Gold prices declined on Wednesday, falling below the $3,300 mark during the North American trading session, as investors responded to the latest Federal Reserve minutes and rising U.S. bond yields. Spot gold (XAU/USD) slipped 0.27% after reaching a daily high of $3,325.
The minutes from the Federal Reserve’s May 6–7 policy meeting revealed that officials voted to keep interest rates unchanged, citing ongoing uncertainty about the economic effects of trade tariffs. Policymakers indicated a patient stance, emphasizing that inflation and unemployment risks have risen—particularly due to the potential for stagflation, where high inflation coincides with slowing growth and weakening labor market conditions.
The Fed acknowledged the possibility of “difficult tradeoffs” ahead if inflation remains persistent while economic growth and employment deteriorate. Officials stated they would wait for clearer signs of how recent shifts in government policy—including trade tariffs—affect the broader economy. Notably, the meeting occurred before former President Trump’s decision to reduce tariffs on Chinese imports from 145% to 30%.
Gold’s recent rally has lost momentum amid a rebound in U.S. Treasury yields and a strengthening dollar. On Wednesday, the yield on the 10-year U.S. Treasury note rose 4.5 basis points to 4.493%, while real yields increased by four basis points to 2.171%. The U.S. Dollar Index (DXY) advanced 0.33% to 99.89, supported by strong consumer confidence data, which posted its largest gain in four years, according to the Conference Board.
New York Fed President John Williams noted that inflation expectations remain well-anchored but cautioned that prolonged inflation could become entrenched if not addressed.
Despite the current pullback, geopolitical tensions continue to provide support for gold’s long-term outlook. Ongoing conflicts between Russia and Ukraine, as well as renewed violence in the Middle East involving Israel and Hamas, are sustaining demand for safe-haven assets.
Goldman Sachs recently recommended a higher-than-normal allocation to gold in long-term investment portfolios. The bank cited heightened risks to U.S. institutional credibility, ongoing pressure on the Federal Reserve, and sustained central bank demand as reasons for its bullish outlook, according to Reuters.
Adding to physical demand signals, gold imports to Switzerland from the U.S. reached their highest level since at least 2012 in April. Meanwhile, China’s net gold imports via Hong Kong more than doubled from March to April, hitting their highest level since March 2024.

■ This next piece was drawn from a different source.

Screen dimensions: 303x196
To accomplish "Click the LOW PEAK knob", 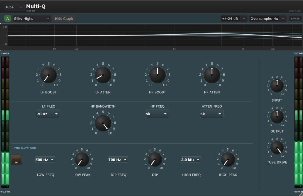I will coord(82,159).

Looking ahead, investors will focus on the upcoming release of the second estimate for U.S. first-quarter GDP and the Fed’s preferred inflation gauge, the Core Personal Consumption Expenditures (PCE) Price Index.
Technical Outlook: Gold Tests Key Support
Gold has been trading within a tight $3,280–$3,330 range over the past four sessions, with bullish momentum weakening. The Relative Strength Index (RSI) is trending toward the neutral 50 line, a break below which could indicate further downside pressure.
For the uptrend to continue, gold would need to reclaim $3,300 and push beyond $3,400, with the May 7 swing high of $3,438 serving as the next resistance. A move above these levels could reopen the path to retesting the $3,500 mark.
On the downside, a drop below $3,250 could expose gold to its 50-day Simple Moving Average (SMA) at $3,211, followed by further support at the May 20 low of $3,204.